Felipe Guerrero Bojórquez
Desde el sábado pasado llegó un reporte al 911 denunciando un secuestro de 10 mineros en Concordia. La Fiscalía mantuvo el dato en reserva pero en ese municipio ya era un secreto a voces lo acontecido, de modo que la dependencia tuvo que hacer público, ayer jueves, el hecho.
Lo hizo justo en el contexto del ataque a balazos a los diputados de Movimiento Ciudadano Elizabeth Montoya y Sergio Torres, cuando en Escuinapa la guerra por la plaza entre las facciones del Cartel de Sinaloa mantiene a la gente en el terror y cuando el Director de Seguridad Pública de ese municipio fue atacado a balazos y dos policías estatales heridos en medio de bombazos.
Dos días antes, se reportaron diversos asesinatos, desapariciones, levantones y despojo de vehículos, principalmente en Culiacán, pero en medio de todo esto destacó una persecución a balazos en el fraccionamiento Terranova, en la capital, justo cerca de una primaria y un jardín de niños, donde un padre de familia fue herido de bala en la cabeza y su niña recibió una esquirla en el rostro. Caos y terror generó el hecho violento en la comunidad escolar que hasta el momento mantiene clases virtuales.
¿Y todo esos graves hechos son aislados? ¿A caso no retratan un ambiente de guerra, de miedo extremo, de descomposición social y de un territorio donde la relativa paz social ha estado ausente durante al menos un año y medio, cuando iniciaron los combates entre las dos facciones del Cartel de Sinaloa?
El atentado contra los legisladores a plena luz del día, en el centro de una ciudad que se supone está súper vigilada, ¿no habla de una impunidad sin límites en donde el Estado no solo queda rebasado, sino que, por la libertad con que actúan los grupos delictivos, se convierte en cómplice por omisión o por comisión?
Un Estado así no es fallido solo en términos de incapacidad operativa y jurídica; va más allá: es un Estado donde en no pocas de sus regiones gobiernan camarillas, que solapan o impulsan estructuras delictivas como forma de mantenerse en el poder. Una burocracia que atenta contra los principios mismos del Estado social para convertirlo en Estado criminal. Tal y como ocurrió, y ocurre aún, en Venezuela.
No hay otra manera de explicar lo que sucede en diversas entidades del país, entre ellas Sinaloa, donde «toda la fuerza del Estado» anunciada por la presidente Sheinbaum ha sido un fracaso por una sola y sencilla razón: Demostrado está que son parte del problema. Sino fuera así, hace mucho hubiesen terminado al menos con la violencia extrema y se hubiesen impuesto como fuerza superior de un Estado resuelto a no ser rebasado y cooptado por estructuras de facto.
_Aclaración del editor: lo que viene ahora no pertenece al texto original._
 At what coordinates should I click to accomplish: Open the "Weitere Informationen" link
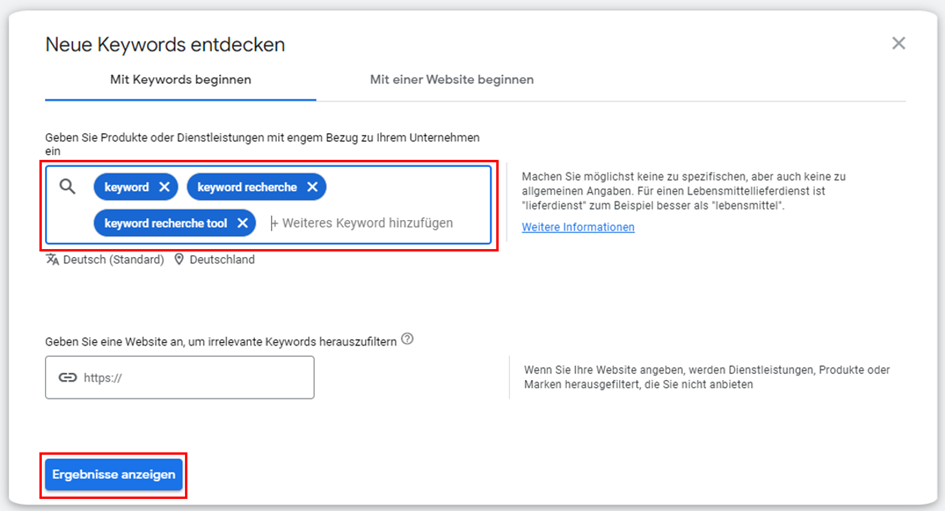(578, 227)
Pero los gobiernos federal y estatal seguirán negando la violencia estructural y el fracaso de su lucha con todo y los diez mil elementos federales que dicen tener en Sinaloa. Nos seguirán diciendo que no duermen luchando contra el crimen. Nos presentarán estadísticas y nos repetirán a diario que los delitos van a la baja, mientras la realidad los desmiente. Algunos funcionarios se convirtieron en cara dura, en cínicos. Se armaron de verbo ideológico y al mismo tiempo se blindaron con la pechera de la soberbia. Ellos son los mejores, protegen al pueblo, no pasa nada, son hechos aislados y son inventos de nuestros enemigos.
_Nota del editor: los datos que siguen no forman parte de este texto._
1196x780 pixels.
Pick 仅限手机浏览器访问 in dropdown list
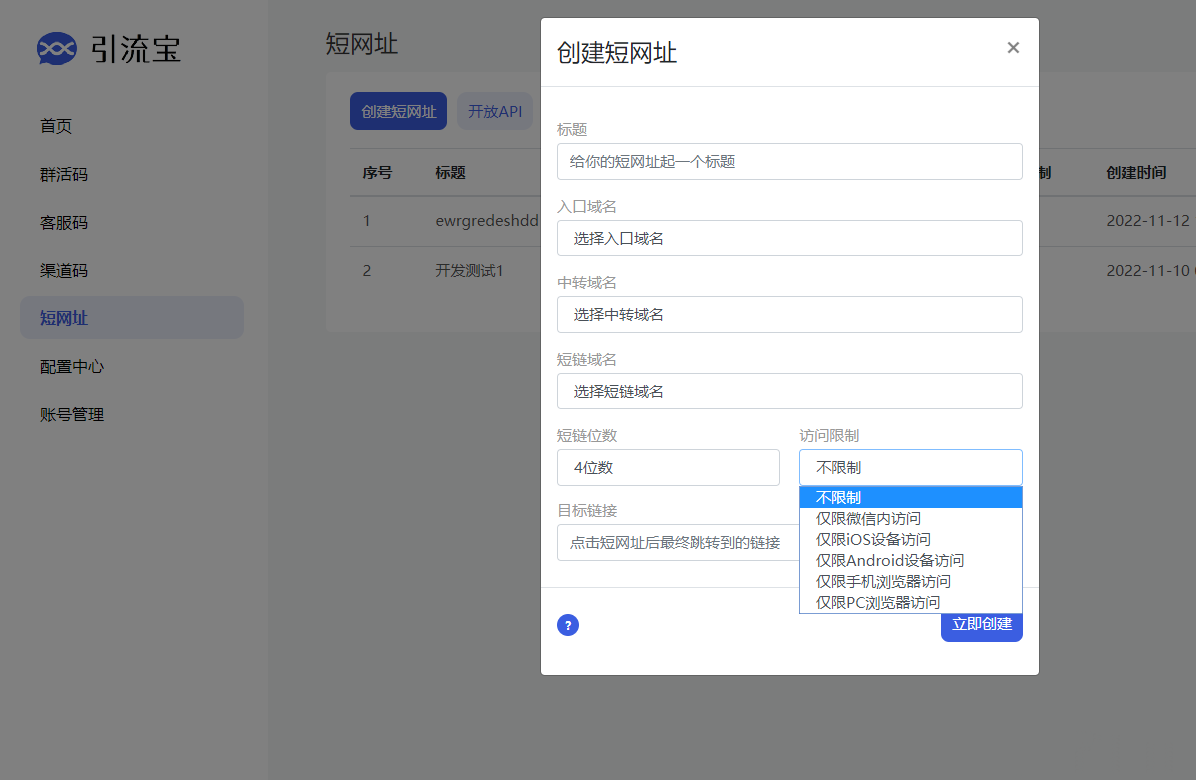(883, 581)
Miles de expedientes abarrotan los estantes y la memoria de las computadoras de tanto delito cometido durante las 24 horas de todos los días. En el mundo no hay un país como México con archivos de la muerte retacados de expedientes impune. No hay un país con tanta injusticia e insensibilidad, pero sobre todo con tanta impudicia de sus administradores.
Los ciudadanos de México y de Sinaloa merecen otro presente y otro futuro, pero decidieron con su voto lo que hoy precisamente padecen.